-------- Given records

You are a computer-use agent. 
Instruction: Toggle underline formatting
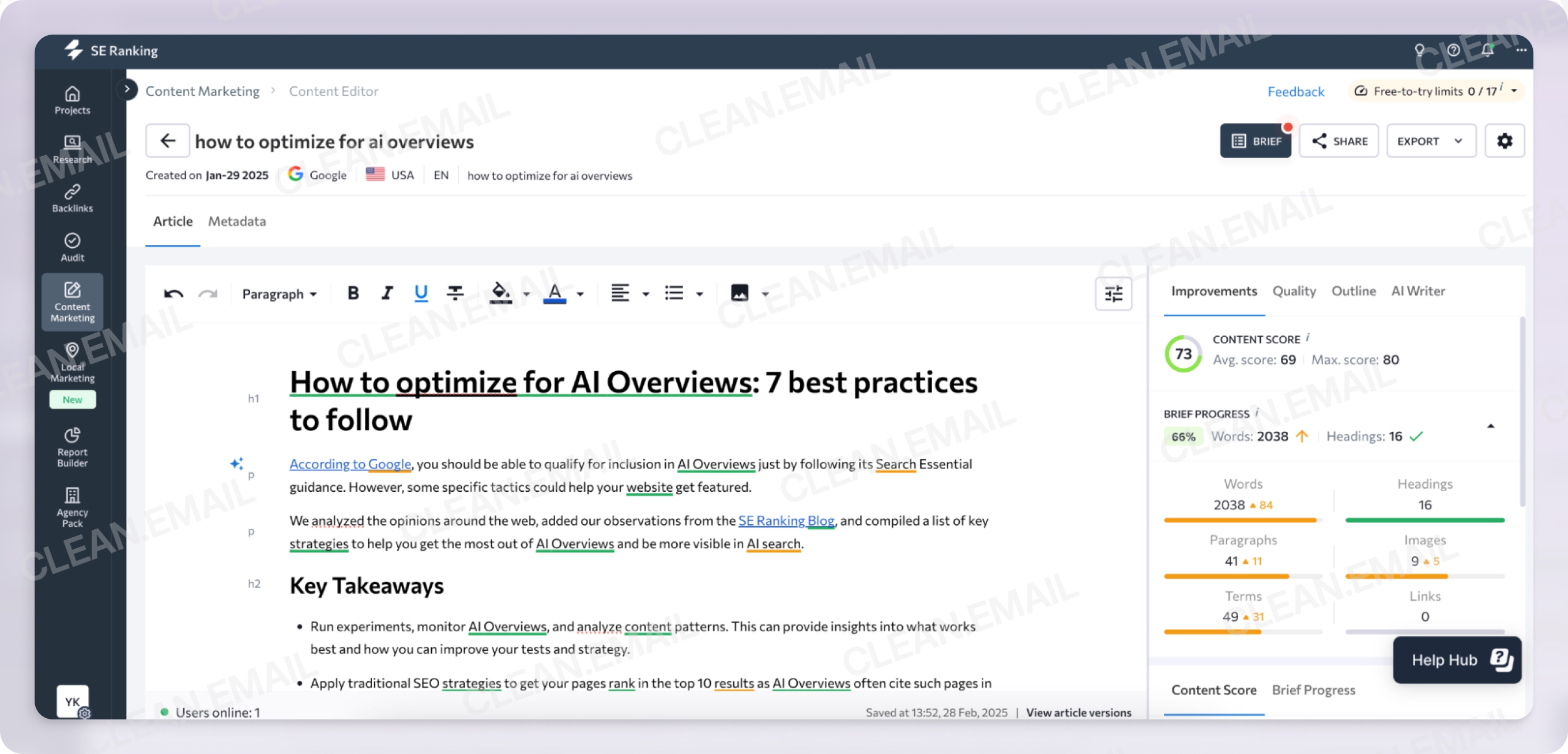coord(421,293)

----------------
-------- Given records

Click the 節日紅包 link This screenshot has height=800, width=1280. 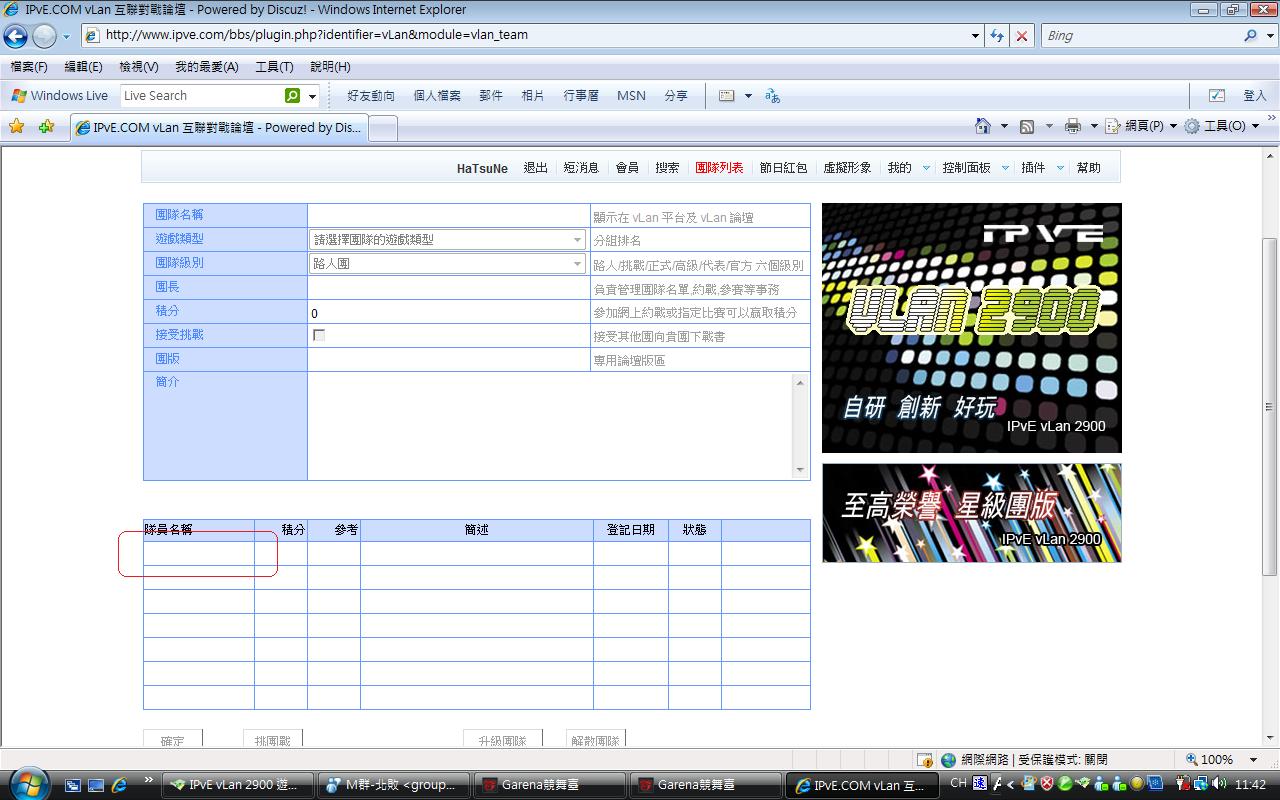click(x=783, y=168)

----------------
-------- Given records

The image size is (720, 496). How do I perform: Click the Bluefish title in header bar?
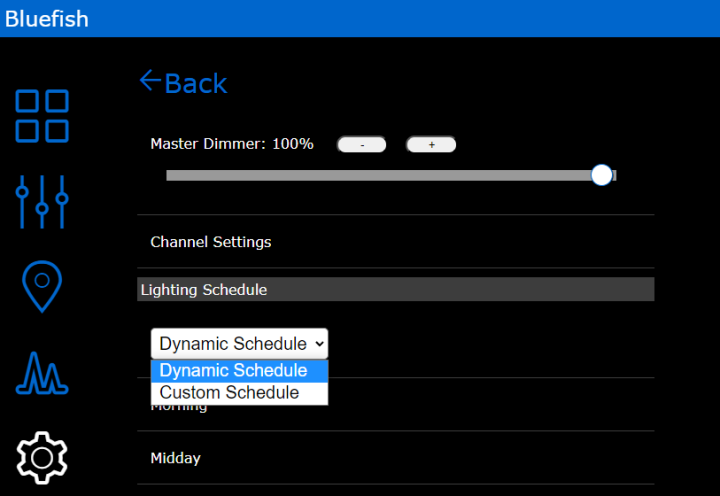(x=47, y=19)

----------------

» **What to work on**
Convert the rows from the line containing "You are a computer-use agent." down through the line containing "coord(421,293)" into a Markdown table with the columns No. and Text, numbering each line and omitting blank lines. Leave the pictures out of the table.

» **Completed exercise**
| No. | Text |
|---|---|
| 1 | You are a computer-use agent.  |
| 2 | Instruction: Toggle underline formatting |
| 3 | coord(421,293) |